Registered: 2020-01-14
Posts: 2

raid0.luks.xfs stack tuning and SSD page/block sizes

Hi. I hope you're all doing great.

Is it productive to determine a filesystem's block size, and the underlying mdadm-RAID0 chunk size, based on the array disks' SSD geometry? By "SSD geometry" I mean the NAND page and erase unit (block) sizes. I'm asking this because I'm configuring 2 DRAM-less SATA SSDs (Crucial BX500) to host a QCOW2 storage pool on a mdadm-RAID0 setup.

It's worth mentioning that the previous deployment of this system degenerated into a crawl for writing speed, and barely after a month of operation:

  • The storage pool was running on a RAID0.LUKS1.LVM2.EXT4 stack

  • There were a couple of daily swap (8 GB) dumps.
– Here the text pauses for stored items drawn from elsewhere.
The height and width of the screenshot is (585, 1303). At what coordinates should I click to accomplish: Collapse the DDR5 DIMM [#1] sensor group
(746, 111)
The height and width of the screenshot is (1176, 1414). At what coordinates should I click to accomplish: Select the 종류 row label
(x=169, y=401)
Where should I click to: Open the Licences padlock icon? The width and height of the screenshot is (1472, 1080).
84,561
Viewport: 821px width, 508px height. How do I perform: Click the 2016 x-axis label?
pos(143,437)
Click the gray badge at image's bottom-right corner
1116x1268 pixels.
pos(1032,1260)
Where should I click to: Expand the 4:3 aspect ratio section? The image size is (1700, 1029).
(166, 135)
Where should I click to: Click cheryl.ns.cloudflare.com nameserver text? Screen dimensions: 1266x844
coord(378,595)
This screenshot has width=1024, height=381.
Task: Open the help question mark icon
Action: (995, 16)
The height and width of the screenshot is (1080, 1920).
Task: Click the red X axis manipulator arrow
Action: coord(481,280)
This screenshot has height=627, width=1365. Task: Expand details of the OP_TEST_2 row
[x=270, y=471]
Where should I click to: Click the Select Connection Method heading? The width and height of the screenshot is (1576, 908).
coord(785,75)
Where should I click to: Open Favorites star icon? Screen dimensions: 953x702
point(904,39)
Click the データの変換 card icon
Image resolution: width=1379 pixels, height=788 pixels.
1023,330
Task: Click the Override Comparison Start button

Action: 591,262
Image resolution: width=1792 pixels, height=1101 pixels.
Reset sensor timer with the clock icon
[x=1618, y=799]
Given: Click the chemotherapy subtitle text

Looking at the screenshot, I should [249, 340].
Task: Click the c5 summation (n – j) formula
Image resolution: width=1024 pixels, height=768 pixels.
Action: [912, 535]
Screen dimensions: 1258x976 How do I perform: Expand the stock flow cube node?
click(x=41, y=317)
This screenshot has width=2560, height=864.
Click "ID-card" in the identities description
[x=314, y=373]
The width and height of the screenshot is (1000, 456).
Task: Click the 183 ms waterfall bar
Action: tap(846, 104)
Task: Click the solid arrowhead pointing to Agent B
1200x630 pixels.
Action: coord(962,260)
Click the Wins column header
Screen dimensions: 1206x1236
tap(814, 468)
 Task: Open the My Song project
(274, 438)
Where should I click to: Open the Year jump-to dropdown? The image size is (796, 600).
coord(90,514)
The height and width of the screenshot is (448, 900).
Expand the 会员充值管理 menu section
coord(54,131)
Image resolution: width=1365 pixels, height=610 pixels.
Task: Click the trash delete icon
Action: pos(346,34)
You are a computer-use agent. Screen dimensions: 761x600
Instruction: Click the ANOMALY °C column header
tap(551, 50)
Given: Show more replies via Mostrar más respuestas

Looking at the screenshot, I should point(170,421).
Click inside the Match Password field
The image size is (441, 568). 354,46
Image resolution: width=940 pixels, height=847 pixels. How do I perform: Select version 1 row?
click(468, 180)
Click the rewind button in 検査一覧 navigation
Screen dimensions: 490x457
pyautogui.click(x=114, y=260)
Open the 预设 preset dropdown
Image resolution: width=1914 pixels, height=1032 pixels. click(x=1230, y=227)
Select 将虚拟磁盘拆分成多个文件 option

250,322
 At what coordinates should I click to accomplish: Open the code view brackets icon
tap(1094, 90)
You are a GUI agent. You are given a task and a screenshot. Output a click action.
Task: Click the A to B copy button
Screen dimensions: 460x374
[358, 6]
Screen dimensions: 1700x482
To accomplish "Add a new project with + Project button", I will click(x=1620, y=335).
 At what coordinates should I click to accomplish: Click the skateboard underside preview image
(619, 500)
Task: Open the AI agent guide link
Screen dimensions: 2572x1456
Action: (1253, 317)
I had to hibernate the machines "the old way" because saving machines with GPU passthrough seemed too tricky

  • No discard/TRIM/unmap was configured

  • I had accepted the SSD firmware's default overprovisioning of just 1/16 of physical capacity (it's a 256 GB drive that shows up as 240 GB)

  • MD chunk was 64 KiB, and ext4 block size was 4 KiB

I intend to move the swap disks of production VMs to a GPT.LUKS1.LVM2 partition from a single SSD (this one with DRAM), but I still would like to be able to regularly hibernate a few machines in the DRAM-less RAID0 array (a "VM scratch pad" of sorts).

With that said, here's what I'm planning to change so far:

  • Simplify the stack to RAID0.LUKS1.XFS

  • Enable continuous discard/TRIM/unmap support across the board (I know it weakens LUKS, but I accept the compromise)

  • Increase the SSD overprovisioning from 16 GB to 32 GB (the last 16 GB will not be partitioned)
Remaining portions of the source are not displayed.